Because we weren’t dying, Cahill thought. We weren’t supposed to figure out how to stay alive. We certainly weren’t supposed to establish some sort of base. Hell, the rats might get out of the cage.
The little guy who thought it might have been a crane walked up behind Riley and swung his pipe into the back of Riley’s head. Riley staggered and the little guy swung again, and Riley’s skull cracked audibly. The little guy hit a third time as Riley went down.
The little guy was breathing heavy. “Fucking bastard,” he said, holding the pipe, glaring at them. “Whittaker’s bitch.”
Cahill glanced at the fourth guy with them. He looked as surprised as Cahill.
“You got a problem with this?” the little guy said.
Cahill wondered if the little guy had gotten scratched by the first zombie and they had missed it. Or if he was just bugfuck. Didn’t matter. Cahill took a careful step back, holding his own pipe. And then another. The little guy didn’t try to stop him.
He thought about waiting for a moment to see what the fourth guy would do. Two people would probably have a better chance than one. Someone to watch while the other slept. But the fourth guy was staring at the little guy and at Riley, who was laid out on the road, and he didn’t seem to be able to wrap his head around the idea that their base was destroyed and Riley was dead.

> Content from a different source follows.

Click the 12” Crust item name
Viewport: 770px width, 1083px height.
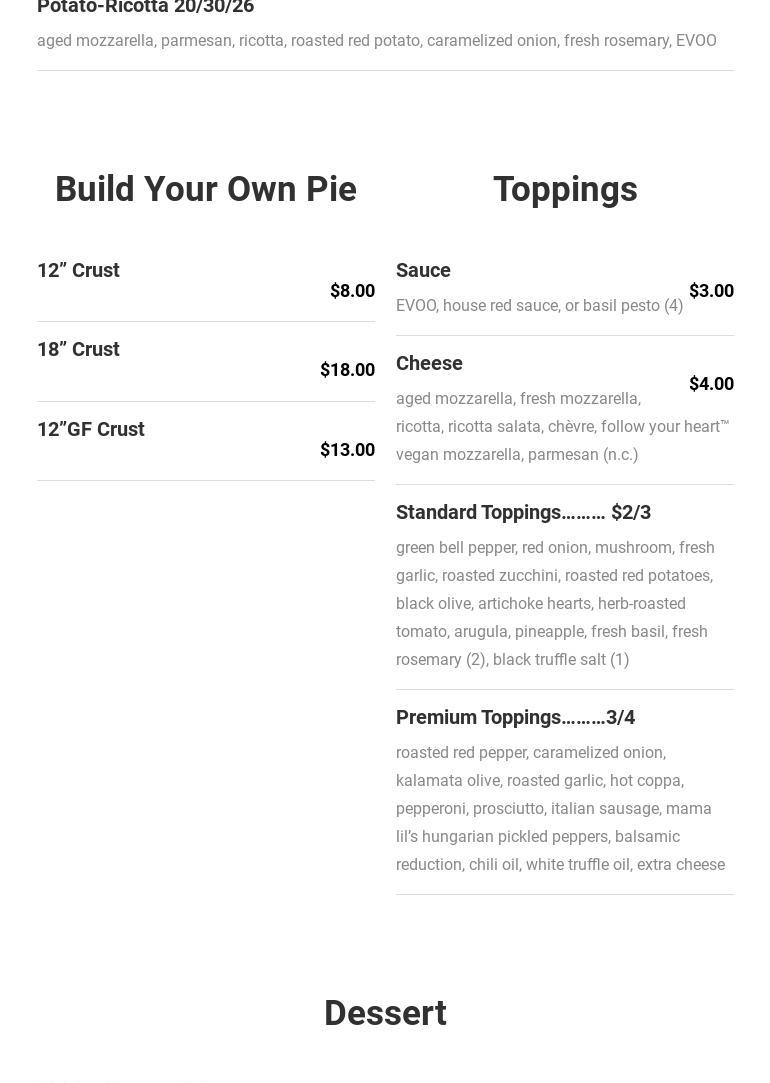click(x=78, y=270)
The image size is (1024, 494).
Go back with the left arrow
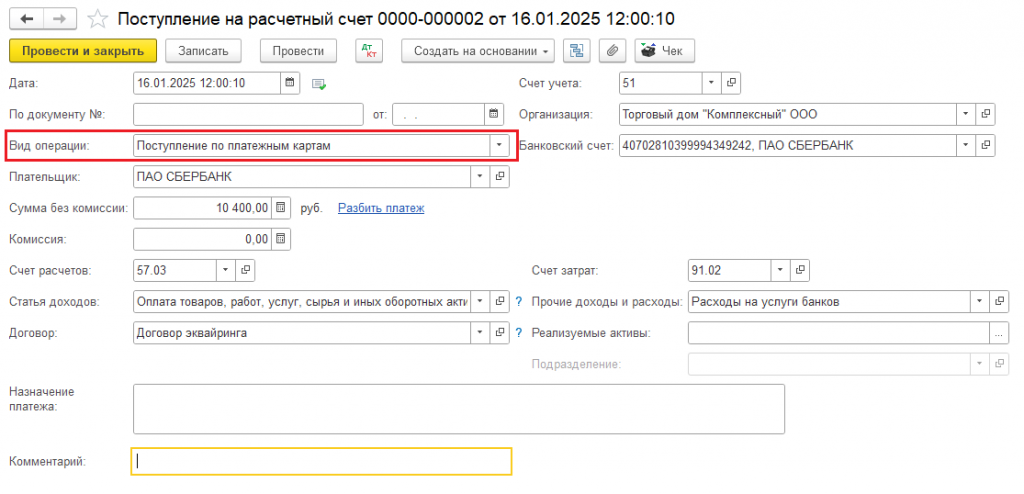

Too stupid to live, and probably a liability. Cahill decided he was better off alone. Besides, Cahill had never really liked other people much anyway.
He found an expensive loft with a big white leather couch and a kitchen full of granite and stainless steel and a bed the size of a football field and he stayed there for a couple of days, eating pouches of tuna he found next door but it was too big and in a couple of days, the liquor cabinet was empty. By that time he had developed a deep and abiding hatred for the couple who had lived
here. He had found pictures of them. A dark haired forty-ish guy with a kayak and a shit-eating grin. He had owned some kind of construction business. She was a toothy blonde with a big forehead who he mentally fucked every night in the big bed. It only made him crazy horny for actual sex.
He imagined they’d been evacuated. People like them didn’t get killed, even when the zombies came. Even in the first panicked days when they were in dozens of cities and it seemed like the end of the world, before they’d gotten them under control. Somewhere they were sitting around in their new, lovely loft with working plumbing, telling their friends about how horrible it had been.
Finally, he dragged the big mattress to the freight elevator and then to the middle of the street out front. Long before he got it to the freight elevator, he had completely lost the righteous anger that had possessed him when he thought of the plan, but by then he was just pissed at everything. He considered torching the building but in the end he got the mattress down to the street, along with some pillows and cushions and magazines and kitchen chairs and set fire to the pile, then retreated to the third floor of the building across the way. Word was that zombies came for fire. Cahill was buzzing with a kind of suicidal craziness by this point, simultaneously terrified and elated. He settled in with a bottle of cranberry vodka, the last of the liquor from the loft, and a fancy martini glass, and waited. The vodka was not as awful as it sounded. The fire burned, almost transparent at first, and then orange and smoky.
After an hour he was bored and antsy. He jacked off with the picture of the toothy blonde. He drank more of the cranberry vodka. He glanced down at the fire and they were there.
There were three of them, one standing by a light pole at the end of the street, one standing in the middle of the street, one almost directly below him. He grabbed his length of pipe and the baseball bat he’d found. He had been looking for a gun but hadn’t found one. He wasn’t sure that a gun would make much difference anyway. They were all unnaturally still. None of them had turned their blind faces towards him. They didn’t seem to look at anything—not him, not the fire, not each other. They just stood there.